2017年1月20日金曜日

求められるままに

 知人経由で歌声喫茶への出演打診があった。雪解け以降にオープンする計画らしい。メインはアコーディオン演奏だが、主宰する方が以前に私の弾き語りライブを聴いたことがあるという。具体的な話しはこれからだが、何らかの形で参加することになるかもしれない。
 最近はこうした歌声喫茶ふうの展開をあちこちで耳にする。私自身も求められるままに、介護施設系の場で歌声喫茶ふうの構成を数回試みていて、いずれも好評だった。
 弾き語り活動を開始した当初は、もっぱら「聴かせる」あるいは「聴いてもらう」展開が主で、つまりは主役は歌い手そのものだった。
 数年間はこれだけで充分喜ばれたが、場を重ねるごとに新たな要望が生まれてきた。
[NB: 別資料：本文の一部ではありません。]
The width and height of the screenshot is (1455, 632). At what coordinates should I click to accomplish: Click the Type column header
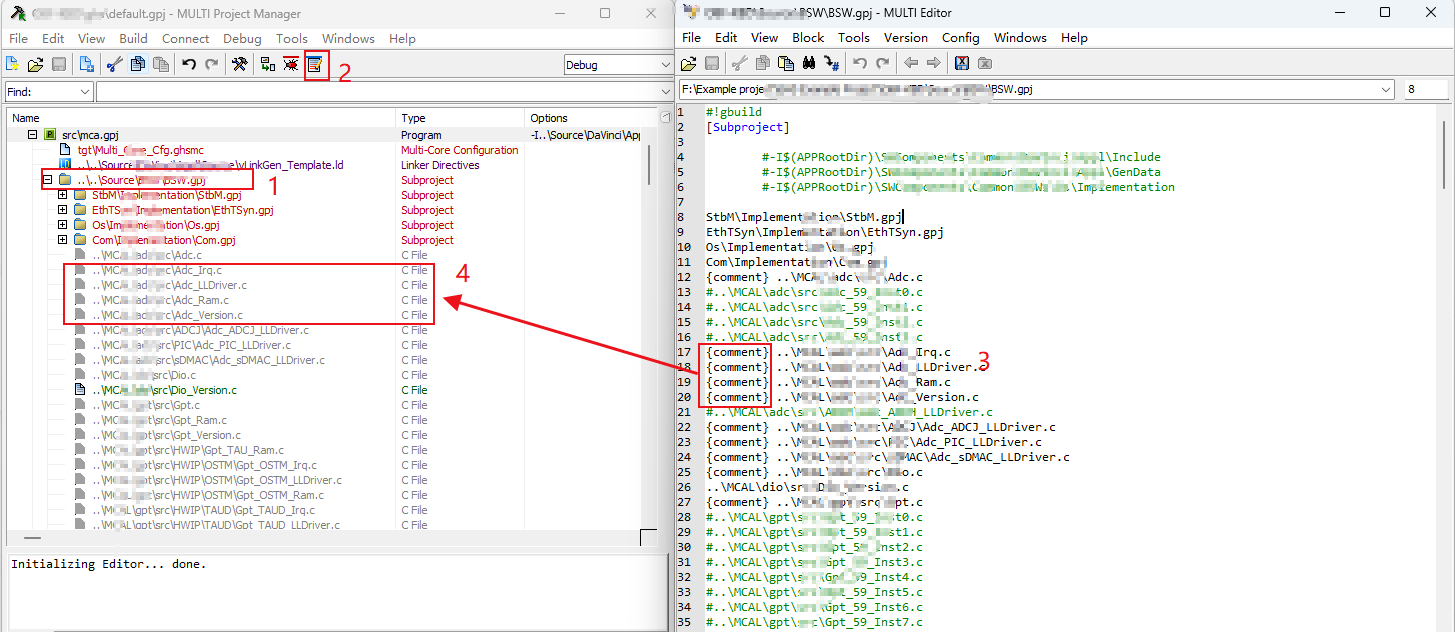413,118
そう、リクエストである。

 歌い手が決めた構成を一方的に聴くだけでなく、聴き手が聴きたい曲を歌い手に歌ってもらう、という変化だった。聴き手が一歩踏み込んで、ライブに積極的に参加し始めた、とも言い換えられる。


 そして最近になって出始めた変化が、先の「歌声ふう」の展開である。単に聴くだけでなく、共に歌って、より積極的にライブに参加する形態だ。
 昭和30年代に一世を風靡した「歌声喫茶」がルーツだが、当時をよく知る人々(70〜80代)には、カラオケとは全く異なる新鮮なイメージとして再認識されているのかもしれない。

 理由や背景はどうでもよいが、要望は現実にあるので、歌い手としては取り入れざるを得ない。つい先日の介護予防センターライブでも、ラスト2曲に歌声ふう展開を試み、かなりの盛り上がりだった。
 施設によっては、単純に聴いてもらうだけの構成もまだまだ多い。しかし、介護度が低く、年齢層が60〜70代あたりで若くなると、何らかの形で聴き手もライブに参加する形式を取り入れないと、支持は得られにくい状況になりつつある。
 さらなる新しい胎動を感ずるのが、聴き手がマイクを握ってしまう展開だ。弾き語りシンガーがマイクを奪われ、ついにはギター伴奏に甘んじてしまうわけだが、現状ではまだライブのアクセントに過ぎないので、求められれば応じている。
 しかし、今後カラオケ代わりにギター伴奏の要望が増えてくるようだと、「歌いたい」「聴かせたい」という野望が根源にある歌い手にとっては、ちょっと困るかもしれない。招かれた歌い手として主役の座を奪われぬよう、日々精進を重ねるしかない。